Monday, 12 October 2015

Discussion on "What is the Contemporary" by Giorgio Agamben

by Toby Lattimore

There are a number of interesting areas in the essay that I discuss here.


Agamben says that a Contemporary is “more capable than others of perceiving and grasping their own time describing it as a “disconnection and out-of-jointness.” Further explaining that “those who are truly contemporary, who truly belong to their time, are those who neither perfectly coincide with it nor adjust themselves to its demands.”

I am interested in this placement of the contemporary. What creates such awareness? For me the displacement from a time, allowing the contemporary to form a reflective outlook, seems the root of the issue. Whereas Agamben looks to explain what and where the contemporary exists and find themselves I cannot help but focus on how they arrive there in the first place, potentially with some greater understand of the “darkness” that Agamben goes on to discuss in his essay. Not the moment when the contemporary recognises clarity but when this reflective mind set finds seed.

Agamben goes on to talk about the “Archaic” and how the light, or darkness, of now is present in the past and that this will inform the contemporary. “It is as if this invisible light that is the darkness of the present cast its shadow on the past, so that the past, touched by this shadow, acquired the ability to respond to the darkness of now.”

This is striking. He stretches his umbrella across the definition of the contemporary. For me he seems to be saying that some aspect unifies those who we perceived to be contemporary. That the past must be seen in the context of now and that this weighing of perceptions will allow a form of transition into realisation of contemporariness. Yet, I feel that this is too broad a definition of an aspect of what it is to be contemporary. History is a marred arena. The perception of past events is second hand, no matter what the source. Even our own experiences are clouded by circumstance, many of which we are unaware of at the time and never discover, so how can we see light hear if it is obscured?

The isolation of the person surely guides the contemporary. The role of history is surely to mislead the contemporary, the darkness of now, as Agamben cites it, is surely a more intense and distant reflection of the darkness that existed when the past moment happened in the then present. This is on many levels subconscious. Our perception of a set of circumstances is guided by our own experiences. Our now is a culmination of past events, a combination of histories, some told to us, some we read, some we gather and forget.

The forming of the subconscious mind surely has a greater say in the contemporary’s makeup, not the reflection of the light of the past. It is the darkness of now and how we reflect it into the mirror we create, no matter how cracked, that allows us to disconnect from what we see. More so it is this light that we look from within that guides us to the darkness. The observation of ourselves as a being within a given circumstance is the grounding factor.

Agamben says “He (The contemporary) is able to read history in unforeseen ways” and that this is “according to a necessity that does not arise in any way from his will, but from an exigency to which he cannot not respond”. This choice of action is from my perspective problematic. We are aware of many contemporaries but there are also many who, within our realm, we are not. It seems to me the choice to be contemporary is evident if the action that makes you contemporary needs to make you known. If you pass into history in obscurity does this in fact mean you were not contemporary.

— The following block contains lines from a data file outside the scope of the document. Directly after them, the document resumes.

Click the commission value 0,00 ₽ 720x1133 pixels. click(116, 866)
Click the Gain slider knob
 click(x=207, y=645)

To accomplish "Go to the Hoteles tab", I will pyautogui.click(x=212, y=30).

Agamben says "The contemporary is the one whose eyes are struck by the beam of darkness that comes from his own time". This darkness that he talks about reflects the contemporary's "gaze on the darkness of the epoch" a sight on the now that is seeming dark in nature. This definition of what the darkness is, speaks of the problems of an age or moment, potentially a backward nature or situation that should be remedied and can be by the presence of a contemporary. He goes further and firmly states that the role is to also "perceive in this darkness a light."

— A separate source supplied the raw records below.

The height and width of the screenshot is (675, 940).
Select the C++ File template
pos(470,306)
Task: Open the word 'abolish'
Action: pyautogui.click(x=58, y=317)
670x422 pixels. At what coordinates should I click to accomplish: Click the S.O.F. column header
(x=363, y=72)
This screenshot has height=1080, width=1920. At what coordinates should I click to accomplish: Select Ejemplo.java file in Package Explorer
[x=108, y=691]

This assumption of a balance of power and a responsibility has further connotations and Agamben goes on to say that "to be contemporary is, first and foremost, a question of courage." By making this statement he is elevating the contemporary but also maybe endangering them. The fear of change is strongly represented at times of revolution and advancement throughout history. If such an advancement threatens someone's position, or seems too radical to accept, this misunderstood revelation will be seen as a threat. But is the contemporary perceiving the light in the darkness.

The relationship to darkness is awkward. Darkness as a concept is absent. An animal that is nocturnal is perceived as a danger because it lurks in the night or the shadows but the reality is they hunt at night to escape the day and those who inhabit the light.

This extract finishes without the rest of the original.